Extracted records
= = = = = = =

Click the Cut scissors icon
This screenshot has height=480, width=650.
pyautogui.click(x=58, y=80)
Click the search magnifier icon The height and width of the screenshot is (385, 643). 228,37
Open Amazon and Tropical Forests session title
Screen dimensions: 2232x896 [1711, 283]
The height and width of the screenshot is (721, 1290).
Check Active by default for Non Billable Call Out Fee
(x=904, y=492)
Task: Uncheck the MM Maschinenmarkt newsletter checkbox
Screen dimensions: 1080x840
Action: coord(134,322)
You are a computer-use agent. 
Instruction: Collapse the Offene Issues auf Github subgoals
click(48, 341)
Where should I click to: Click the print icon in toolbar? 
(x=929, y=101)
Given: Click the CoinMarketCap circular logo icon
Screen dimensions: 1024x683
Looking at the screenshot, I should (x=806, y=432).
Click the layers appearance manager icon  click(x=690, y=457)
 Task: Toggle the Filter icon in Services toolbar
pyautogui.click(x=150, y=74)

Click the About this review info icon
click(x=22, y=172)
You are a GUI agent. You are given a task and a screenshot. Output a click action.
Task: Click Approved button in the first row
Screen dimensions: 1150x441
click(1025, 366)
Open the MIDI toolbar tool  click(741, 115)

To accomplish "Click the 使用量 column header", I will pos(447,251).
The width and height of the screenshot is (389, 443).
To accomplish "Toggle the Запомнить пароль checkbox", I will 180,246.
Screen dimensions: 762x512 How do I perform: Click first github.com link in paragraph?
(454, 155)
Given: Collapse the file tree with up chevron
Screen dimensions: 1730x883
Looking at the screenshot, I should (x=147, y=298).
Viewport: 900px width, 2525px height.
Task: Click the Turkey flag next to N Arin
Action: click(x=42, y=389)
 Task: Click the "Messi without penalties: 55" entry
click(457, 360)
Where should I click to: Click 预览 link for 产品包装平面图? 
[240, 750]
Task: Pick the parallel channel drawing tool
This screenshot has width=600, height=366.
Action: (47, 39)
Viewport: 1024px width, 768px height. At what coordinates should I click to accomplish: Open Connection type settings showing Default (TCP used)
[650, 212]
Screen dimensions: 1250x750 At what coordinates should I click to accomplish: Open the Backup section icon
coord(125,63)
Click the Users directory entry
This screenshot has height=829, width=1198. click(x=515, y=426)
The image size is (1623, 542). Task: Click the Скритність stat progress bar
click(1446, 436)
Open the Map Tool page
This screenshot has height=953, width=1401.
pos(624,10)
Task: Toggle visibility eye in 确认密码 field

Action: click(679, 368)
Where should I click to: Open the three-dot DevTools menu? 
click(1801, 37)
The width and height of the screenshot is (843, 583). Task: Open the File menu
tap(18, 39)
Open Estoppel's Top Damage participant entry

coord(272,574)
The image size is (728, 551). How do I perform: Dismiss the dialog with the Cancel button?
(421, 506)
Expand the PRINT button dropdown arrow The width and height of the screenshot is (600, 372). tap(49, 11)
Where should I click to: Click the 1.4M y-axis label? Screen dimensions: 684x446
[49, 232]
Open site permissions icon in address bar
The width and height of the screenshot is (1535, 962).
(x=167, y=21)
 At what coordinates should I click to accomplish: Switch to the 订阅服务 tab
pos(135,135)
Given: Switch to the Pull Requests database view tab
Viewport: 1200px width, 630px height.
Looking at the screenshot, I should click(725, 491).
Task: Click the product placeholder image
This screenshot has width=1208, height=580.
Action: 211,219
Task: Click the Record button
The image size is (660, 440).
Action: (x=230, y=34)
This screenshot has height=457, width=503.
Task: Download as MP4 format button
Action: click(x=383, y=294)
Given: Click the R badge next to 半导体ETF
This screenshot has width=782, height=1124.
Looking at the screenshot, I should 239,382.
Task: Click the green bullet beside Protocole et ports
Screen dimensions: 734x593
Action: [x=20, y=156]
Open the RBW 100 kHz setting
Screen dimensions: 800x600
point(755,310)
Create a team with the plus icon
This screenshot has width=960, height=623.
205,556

= = = = = = =

> [What this task involves] Read through the lines above and collect those that contain the string "will".

> [Solution to this task]
To accomplish "Click the 使用量 column header", I will pos(447,251).
To accomplish "Toggle the Запомнить пароль checkbox", I will 180,246.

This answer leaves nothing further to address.